Pixel coordinate grounding data:
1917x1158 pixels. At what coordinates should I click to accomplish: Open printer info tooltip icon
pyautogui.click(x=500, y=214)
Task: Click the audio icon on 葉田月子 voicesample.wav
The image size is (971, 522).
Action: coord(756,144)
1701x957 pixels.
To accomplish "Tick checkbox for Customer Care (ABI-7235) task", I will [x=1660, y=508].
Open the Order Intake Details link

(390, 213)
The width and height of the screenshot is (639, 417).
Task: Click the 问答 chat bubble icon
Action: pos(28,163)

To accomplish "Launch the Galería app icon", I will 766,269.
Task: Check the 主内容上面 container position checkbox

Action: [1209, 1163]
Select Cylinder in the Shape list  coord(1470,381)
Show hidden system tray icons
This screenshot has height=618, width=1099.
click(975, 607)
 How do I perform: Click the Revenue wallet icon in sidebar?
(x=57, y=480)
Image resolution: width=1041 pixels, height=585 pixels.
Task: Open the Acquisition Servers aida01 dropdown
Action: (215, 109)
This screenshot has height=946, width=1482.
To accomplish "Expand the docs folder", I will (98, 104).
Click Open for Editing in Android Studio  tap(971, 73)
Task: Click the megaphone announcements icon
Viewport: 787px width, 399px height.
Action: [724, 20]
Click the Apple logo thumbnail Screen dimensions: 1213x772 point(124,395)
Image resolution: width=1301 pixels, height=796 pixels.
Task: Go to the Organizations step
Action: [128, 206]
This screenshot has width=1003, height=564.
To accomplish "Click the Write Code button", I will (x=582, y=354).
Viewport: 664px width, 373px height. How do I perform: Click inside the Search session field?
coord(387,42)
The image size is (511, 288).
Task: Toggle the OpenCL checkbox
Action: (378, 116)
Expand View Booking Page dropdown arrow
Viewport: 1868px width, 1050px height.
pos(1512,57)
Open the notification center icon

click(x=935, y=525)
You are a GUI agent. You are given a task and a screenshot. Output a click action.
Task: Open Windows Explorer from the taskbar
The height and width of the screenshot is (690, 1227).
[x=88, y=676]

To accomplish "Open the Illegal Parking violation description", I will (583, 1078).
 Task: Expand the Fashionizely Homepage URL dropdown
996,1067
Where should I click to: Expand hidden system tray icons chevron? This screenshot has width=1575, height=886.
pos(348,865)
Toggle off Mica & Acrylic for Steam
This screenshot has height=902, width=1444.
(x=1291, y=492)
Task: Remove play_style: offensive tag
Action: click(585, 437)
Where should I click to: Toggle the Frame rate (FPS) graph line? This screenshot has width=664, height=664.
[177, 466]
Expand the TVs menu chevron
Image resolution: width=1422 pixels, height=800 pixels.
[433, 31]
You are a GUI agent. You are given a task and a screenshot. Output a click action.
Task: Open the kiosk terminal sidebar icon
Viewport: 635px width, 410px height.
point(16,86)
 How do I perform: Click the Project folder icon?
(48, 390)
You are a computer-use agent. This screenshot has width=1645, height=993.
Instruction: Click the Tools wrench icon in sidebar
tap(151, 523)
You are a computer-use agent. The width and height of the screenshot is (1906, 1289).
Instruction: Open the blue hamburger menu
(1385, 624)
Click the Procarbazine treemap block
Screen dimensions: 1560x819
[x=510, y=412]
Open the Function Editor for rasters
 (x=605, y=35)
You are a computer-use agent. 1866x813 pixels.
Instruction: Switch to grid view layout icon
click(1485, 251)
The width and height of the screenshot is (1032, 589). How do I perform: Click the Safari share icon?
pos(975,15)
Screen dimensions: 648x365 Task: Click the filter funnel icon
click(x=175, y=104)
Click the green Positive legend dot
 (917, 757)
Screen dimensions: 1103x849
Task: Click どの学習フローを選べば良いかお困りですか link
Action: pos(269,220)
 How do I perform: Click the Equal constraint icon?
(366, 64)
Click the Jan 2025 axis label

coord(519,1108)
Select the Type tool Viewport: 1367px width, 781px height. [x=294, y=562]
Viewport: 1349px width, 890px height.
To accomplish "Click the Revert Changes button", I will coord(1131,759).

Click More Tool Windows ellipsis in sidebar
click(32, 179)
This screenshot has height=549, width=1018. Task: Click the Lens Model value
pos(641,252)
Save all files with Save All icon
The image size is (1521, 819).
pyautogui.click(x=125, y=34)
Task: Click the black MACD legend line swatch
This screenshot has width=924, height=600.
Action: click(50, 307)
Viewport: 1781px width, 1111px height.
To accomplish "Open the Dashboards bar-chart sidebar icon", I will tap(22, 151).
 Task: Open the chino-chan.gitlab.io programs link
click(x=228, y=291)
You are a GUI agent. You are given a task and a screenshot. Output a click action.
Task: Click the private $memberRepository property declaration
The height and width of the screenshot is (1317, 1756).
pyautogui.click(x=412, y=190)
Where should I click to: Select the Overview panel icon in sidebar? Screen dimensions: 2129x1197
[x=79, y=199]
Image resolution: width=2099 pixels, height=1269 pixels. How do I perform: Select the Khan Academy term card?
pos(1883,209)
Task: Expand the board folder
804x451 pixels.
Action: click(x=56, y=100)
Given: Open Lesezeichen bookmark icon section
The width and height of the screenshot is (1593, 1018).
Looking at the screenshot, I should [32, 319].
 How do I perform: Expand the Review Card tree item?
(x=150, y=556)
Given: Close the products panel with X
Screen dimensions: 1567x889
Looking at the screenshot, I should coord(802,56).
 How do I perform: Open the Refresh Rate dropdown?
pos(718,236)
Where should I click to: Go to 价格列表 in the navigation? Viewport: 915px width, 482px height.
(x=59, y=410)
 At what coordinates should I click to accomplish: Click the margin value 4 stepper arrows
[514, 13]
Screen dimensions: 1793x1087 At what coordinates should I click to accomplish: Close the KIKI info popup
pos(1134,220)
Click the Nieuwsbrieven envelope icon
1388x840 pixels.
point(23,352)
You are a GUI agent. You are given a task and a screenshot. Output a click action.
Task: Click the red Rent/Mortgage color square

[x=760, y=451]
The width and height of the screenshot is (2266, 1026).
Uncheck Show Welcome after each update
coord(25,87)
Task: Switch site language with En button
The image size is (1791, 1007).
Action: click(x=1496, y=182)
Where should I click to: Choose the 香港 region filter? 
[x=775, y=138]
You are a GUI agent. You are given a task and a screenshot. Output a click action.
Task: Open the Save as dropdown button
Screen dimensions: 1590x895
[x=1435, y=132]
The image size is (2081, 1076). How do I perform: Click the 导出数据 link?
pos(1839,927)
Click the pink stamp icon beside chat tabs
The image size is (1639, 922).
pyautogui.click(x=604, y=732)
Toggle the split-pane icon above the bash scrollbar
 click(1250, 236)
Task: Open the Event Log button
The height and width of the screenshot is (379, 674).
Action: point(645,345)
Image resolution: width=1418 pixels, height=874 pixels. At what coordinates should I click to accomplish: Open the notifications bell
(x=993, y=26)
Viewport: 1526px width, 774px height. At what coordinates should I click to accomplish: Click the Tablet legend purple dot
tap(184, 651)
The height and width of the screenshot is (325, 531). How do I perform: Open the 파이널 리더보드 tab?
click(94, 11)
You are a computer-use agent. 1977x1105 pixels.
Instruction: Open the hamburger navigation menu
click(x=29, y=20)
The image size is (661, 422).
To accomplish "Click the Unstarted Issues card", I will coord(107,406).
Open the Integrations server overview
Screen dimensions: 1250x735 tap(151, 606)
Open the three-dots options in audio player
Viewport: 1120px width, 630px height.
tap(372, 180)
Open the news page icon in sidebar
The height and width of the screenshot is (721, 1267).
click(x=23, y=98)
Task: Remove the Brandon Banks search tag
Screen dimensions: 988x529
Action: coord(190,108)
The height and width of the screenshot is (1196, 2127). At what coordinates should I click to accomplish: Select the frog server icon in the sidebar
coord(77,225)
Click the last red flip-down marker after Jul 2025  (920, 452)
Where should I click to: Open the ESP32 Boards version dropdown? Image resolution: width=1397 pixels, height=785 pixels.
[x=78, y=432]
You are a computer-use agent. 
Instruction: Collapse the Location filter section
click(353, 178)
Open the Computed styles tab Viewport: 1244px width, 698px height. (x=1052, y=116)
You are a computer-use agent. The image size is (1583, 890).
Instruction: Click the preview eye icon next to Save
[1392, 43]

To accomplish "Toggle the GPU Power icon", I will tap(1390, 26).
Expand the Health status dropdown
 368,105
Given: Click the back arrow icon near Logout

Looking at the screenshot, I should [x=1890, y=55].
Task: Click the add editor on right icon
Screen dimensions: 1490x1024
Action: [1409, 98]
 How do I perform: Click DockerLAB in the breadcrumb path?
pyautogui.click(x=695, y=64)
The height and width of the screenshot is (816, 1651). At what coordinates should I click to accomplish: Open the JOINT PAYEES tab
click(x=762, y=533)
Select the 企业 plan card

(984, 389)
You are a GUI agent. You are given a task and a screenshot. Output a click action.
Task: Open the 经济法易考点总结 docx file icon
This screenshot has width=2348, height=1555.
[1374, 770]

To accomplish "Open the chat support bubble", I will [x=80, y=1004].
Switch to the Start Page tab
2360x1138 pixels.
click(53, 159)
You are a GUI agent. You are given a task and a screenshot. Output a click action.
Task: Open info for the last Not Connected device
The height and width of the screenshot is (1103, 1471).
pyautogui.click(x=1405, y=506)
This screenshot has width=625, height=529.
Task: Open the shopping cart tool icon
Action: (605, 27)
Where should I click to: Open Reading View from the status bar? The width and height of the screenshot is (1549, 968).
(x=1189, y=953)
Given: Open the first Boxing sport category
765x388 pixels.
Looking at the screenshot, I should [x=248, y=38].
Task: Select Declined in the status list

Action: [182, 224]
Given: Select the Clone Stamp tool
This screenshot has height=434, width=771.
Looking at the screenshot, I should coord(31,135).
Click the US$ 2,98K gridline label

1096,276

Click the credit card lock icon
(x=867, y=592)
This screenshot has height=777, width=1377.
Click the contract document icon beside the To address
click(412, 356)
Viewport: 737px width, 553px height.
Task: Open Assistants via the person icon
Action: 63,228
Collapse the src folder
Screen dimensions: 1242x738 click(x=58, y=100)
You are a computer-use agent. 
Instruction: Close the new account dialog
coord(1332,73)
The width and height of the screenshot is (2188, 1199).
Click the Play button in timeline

[Activity]
Looking at the data above, write out exactly the lines that start at the one containing "The image size is (1791, 1007)." and end at the one containing "Task: Open the Event Log button"; include both and nothing beyond.

[Result of the task]
The image size is (1791, 1007).
Action: click(x=1496, y=182)
Where should I click to: Choose the 香港 region filter? 
[x=775, y=138]
You are a GUI agent. You are given a task and a screenshot. Output a click action.
Task: Open the Save as dropdown button
Screen dimensions: 1590x895
[x=1435, y=132]
The image size is (2081, 1076). How do I perform: Click the 导出数据 link?
pos(1839,927)
Click the pink stamp icon beside chat tabs
The image size is (1639, 922).
pyautogui.click(x=604, y=732)
Toggle the split-pane icon above the bash scrollbar
 click(1250, 236)
Task: Open the Event Log button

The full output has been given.